To do:
Give the number of lines in the entries below that hold "January", with no accompanying words.
Start of Block
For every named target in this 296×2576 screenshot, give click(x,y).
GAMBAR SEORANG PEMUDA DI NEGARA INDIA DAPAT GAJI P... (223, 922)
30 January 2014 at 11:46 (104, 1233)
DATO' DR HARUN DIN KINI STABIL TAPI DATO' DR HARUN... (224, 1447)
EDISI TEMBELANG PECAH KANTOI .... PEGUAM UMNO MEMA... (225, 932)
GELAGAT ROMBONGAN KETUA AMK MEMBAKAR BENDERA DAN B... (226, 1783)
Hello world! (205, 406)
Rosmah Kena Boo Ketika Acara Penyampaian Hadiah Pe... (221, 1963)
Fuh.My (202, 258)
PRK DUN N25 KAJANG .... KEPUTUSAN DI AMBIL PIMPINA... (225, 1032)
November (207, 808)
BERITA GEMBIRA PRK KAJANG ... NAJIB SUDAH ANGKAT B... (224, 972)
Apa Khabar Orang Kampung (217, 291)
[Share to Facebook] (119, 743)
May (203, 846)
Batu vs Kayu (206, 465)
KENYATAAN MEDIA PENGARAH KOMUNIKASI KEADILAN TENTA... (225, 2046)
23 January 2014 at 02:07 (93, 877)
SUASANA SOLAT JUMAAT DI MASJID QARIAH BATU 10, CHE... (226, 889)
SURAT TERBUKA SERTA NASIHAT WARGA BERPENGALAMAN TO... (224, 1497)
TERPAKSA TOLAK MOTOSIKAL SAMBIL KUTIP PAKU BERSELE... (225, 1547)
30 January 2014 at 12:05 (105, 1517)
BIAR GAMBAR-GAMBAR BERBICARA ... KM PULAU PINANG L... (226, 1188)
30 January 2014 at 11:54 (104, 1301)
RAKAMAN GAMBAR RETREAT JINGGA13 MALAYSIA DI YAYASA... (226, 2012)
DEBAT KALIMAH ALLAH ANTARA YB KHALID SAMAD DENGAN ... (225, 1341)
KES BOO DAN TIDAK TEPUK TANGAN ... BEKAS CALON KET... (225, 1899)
End of Block
Reply:
4